Check the appropriate box below if the Form 8-K filing is intended to simultaneously satisfy the filing obligation of the registrant under any of the following provisions:

¨ Written communications pursuant to Rule 425 under the Securities Act (17 CFR 230.425)

¨ Soliciting material pursuant to Rule 14a-12 under the Exchange Act (17 CFR 240.14a-12)

¨ Pre-commencement communications pursuant to Rule 14d-2(b) under the Exchange Act (17 CFR 240.14d-2(b))

¨ Pre-commencement communications pursuant to Rule 13e-4(c) under the Exchange Act (17 CFR 240.13e-4(c))

Item 1.01. Entry into a Material Definitive Agreement. Synacor, Inc. (“Synacor”) and AT&T Services, Inc. (“AT&T”) have entered into a Portal and Advertising Services Agreement (as amended, the “Agreement”) with an effective date of May 1, 2016, pursuant to which Synacor will provide certain portal, search, advertising, content management and other services to AT&T.

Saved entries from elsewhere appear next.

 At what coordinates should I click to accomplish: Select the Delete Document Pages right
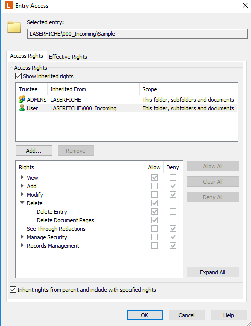pos(65,220)
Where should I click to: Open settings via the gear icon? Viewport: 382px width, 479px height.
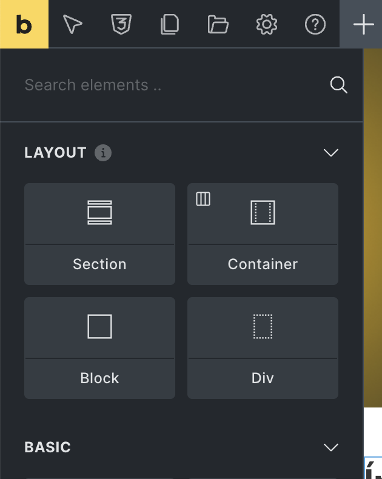(x=267, y=24)
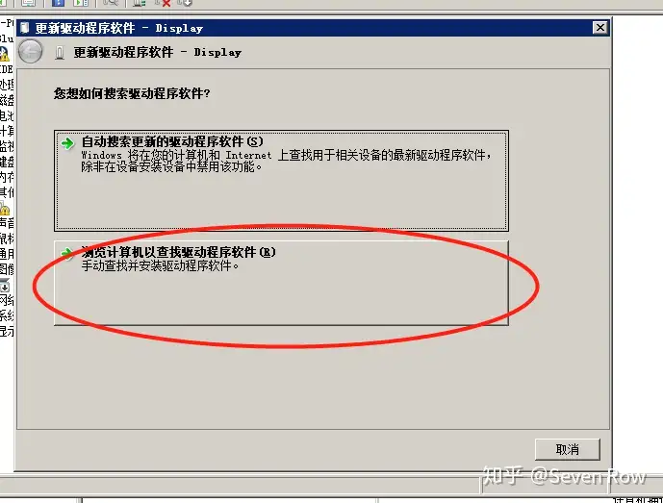663x503 pixels.
Task: Select 自动搜索更新的驱动程序软件(S) option
Action: click(281, 181)
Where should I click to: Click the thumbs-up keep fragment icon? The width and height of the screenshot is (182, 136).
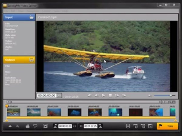point(27,126)
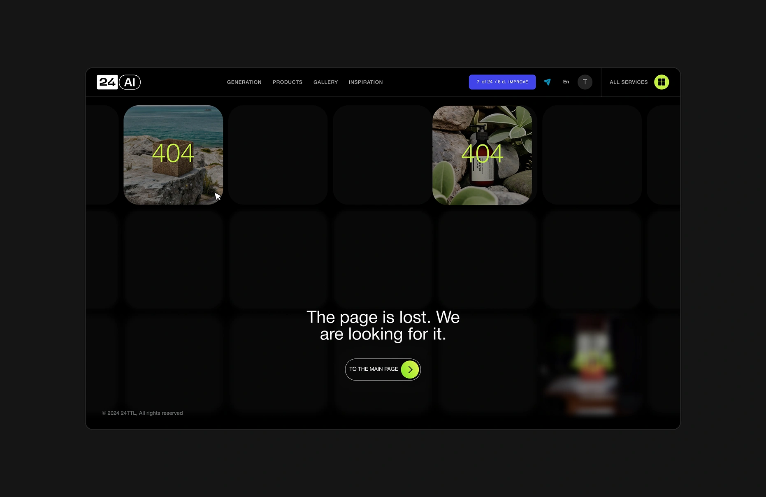Select the seaside box 404 thumbnail
Viewport: 766px width, 497px height.
tap(173, 155)
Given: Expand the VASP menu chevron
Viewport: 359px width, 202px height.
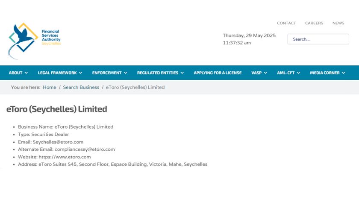Looking at the screenshot, I should click(265, 73).
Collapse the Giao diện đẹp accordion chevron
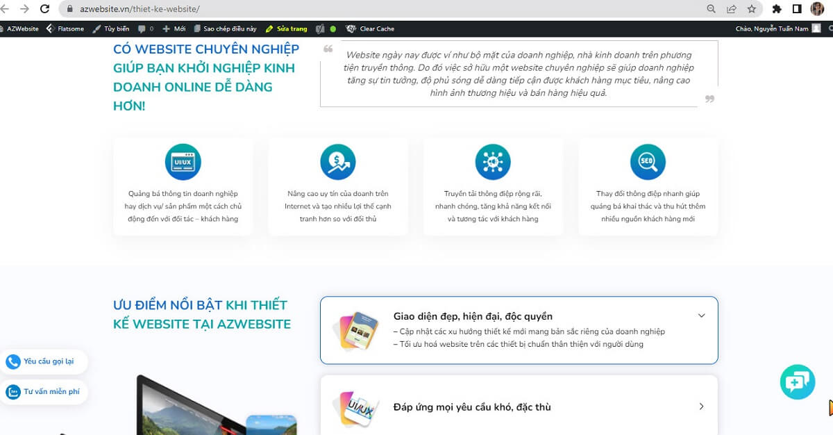The height and width of the screenshot is (435, 833). tap(701, 315)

The Agreement has an initial term that ends on April 30, 2019 or 18 months after the date on which AT&T has directed all of its current users to a Synacor- operated portal, whichever is earlier. The term automatically renews for additional twelve-month periods unless either party gives the other at least 180 days’ prior notice of non-renewal. AT&T may terminate the agreement without cause upon 180 days’ prior notice and payment of a termination fee. Additionally, AT&T can terminate the agreement, upon shorter notice and without payment of a termination fee, if Synacor fails to perform its obligations under the Agreement, is the subject of a bankruptcy or similar proceeding or is acquired by or acquires certain specified competitors of AT&T.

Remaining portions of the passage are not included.